## [Исходный фрагмент]
====================

Установка и зависимости

Для запуска локального GPT-подобного чат-агента понадобятся Hugging Face Transformers, PyTorch и несколько утилитных библиотек. Установите необходимые пакеты и импортируйте модули:

!pip install transformers accelerate sentencepiece --quiet
import torch
from transformers import AutoTokenizer, AutoModelForCausalLM
from typing import List, Tuple, Optional
import textwrap, json, os

Настройка модели и системный промпт

Выберите лёгкую инструкционно-настроенную модель, которая понимает диалоговые промпты, и определите системный промпт для управления поведением ассистента. Установите лимит на генерируемые токены.

MODEL_NAME = "microsoft/Phi-3-mini-4k-instruct"
BASE_SYSTEM_PROMPT = (
   "You are a custom GPT running locally. "
   "Follow user instructions carefully. "
   "Be concise and structured. "
   "If something is unclear, say it is unclear. "

====================

## [Исходные данные]
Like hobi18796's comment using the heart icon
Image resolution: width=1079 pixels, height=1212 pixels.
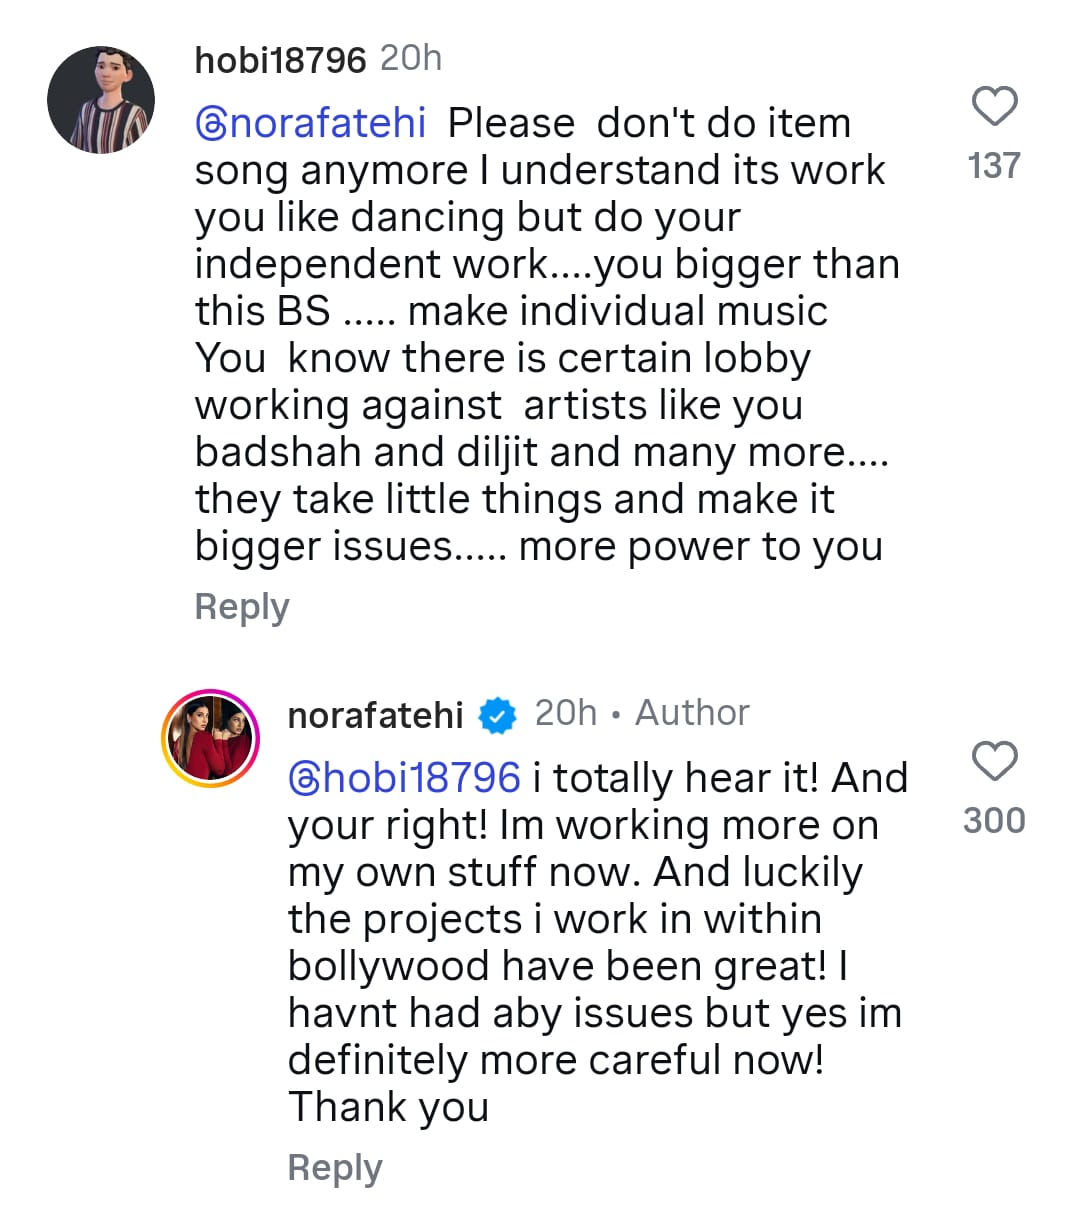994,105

====================

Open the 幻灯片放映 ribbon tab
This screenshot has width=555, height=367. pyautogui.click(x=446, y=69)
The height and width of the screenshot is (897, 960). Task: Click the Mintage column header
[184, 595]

====================

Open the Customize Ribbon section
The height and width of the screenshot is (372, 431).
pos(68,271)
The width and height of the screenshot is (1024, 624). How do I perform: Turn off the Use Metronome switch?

====================

## [Задачи для решения]
a. Изложите содержание исходного фрагмента о локальном чат-агенте в двух предложениях.
b. Какое значение присваивается переменной MODEL_NAME в исходном фрагменте?
c. Напишите продолжение исходного фрагмента о локальном чат-агенте, начиная сразу после его последней строки.

## [Письменные ответы]
a. Для запуска локального GPT-подобного чат-агента нужны Hugging Face Transformers, PyTorch и несколько утилитных библиотек, которые следует установить и импортировать. Затем выбирается лёгкая инструкционно-настроенная модель, понимающая диалоговые промпты, задаётся системный промпт для управления поведением ассистента и устанавливается лимит на генерируемые токены.

b. "microsoft/Phi-3-mini-4k-instruct"

c.
   "Prefer practical examples over corporate examples unless explicitly asked. "
   "When asked for code, give runnable code."
)
MAX_NEW_TOKENS = 256

Загрузка модели

Загрузите токенизатор и модель из Hugging Face, автоматически настроив устройство и тип данных для использования GPU при наличии.

print("Loading model...")
tokenizer = AutoTokenizer.from_pretrained(MODEL_NAME)
if tokenizer.pad_token_id is None:
   tokenizer.pad_token_id = tokenizer.eos_token_id
model = AutoModelForCausalLM.from_pretrained(
   MODEL_NAME,
   torch_dtype=torch.float16 if torch.cuda.is_available() else torch.float32,
   device_map="auto"
)
model.eval()
print("Model loaded.")

Формат диалога и сборка промпта

Храните историю диалога, включая системный блок, и собирайте единый текстовый промпт с явными ролями system/user/assistant, чтобы модель корректно учитывала контекст.

ConversationHistory = List[Tuple[str, str]]
history: ConversationHistory = [("system", BASE_SYSTEM_PROMPT)]
 
 
def wrap_text(s: str, w: int = 100) -> str:
   return "\n".join(textwrap.wrap(s, width=w))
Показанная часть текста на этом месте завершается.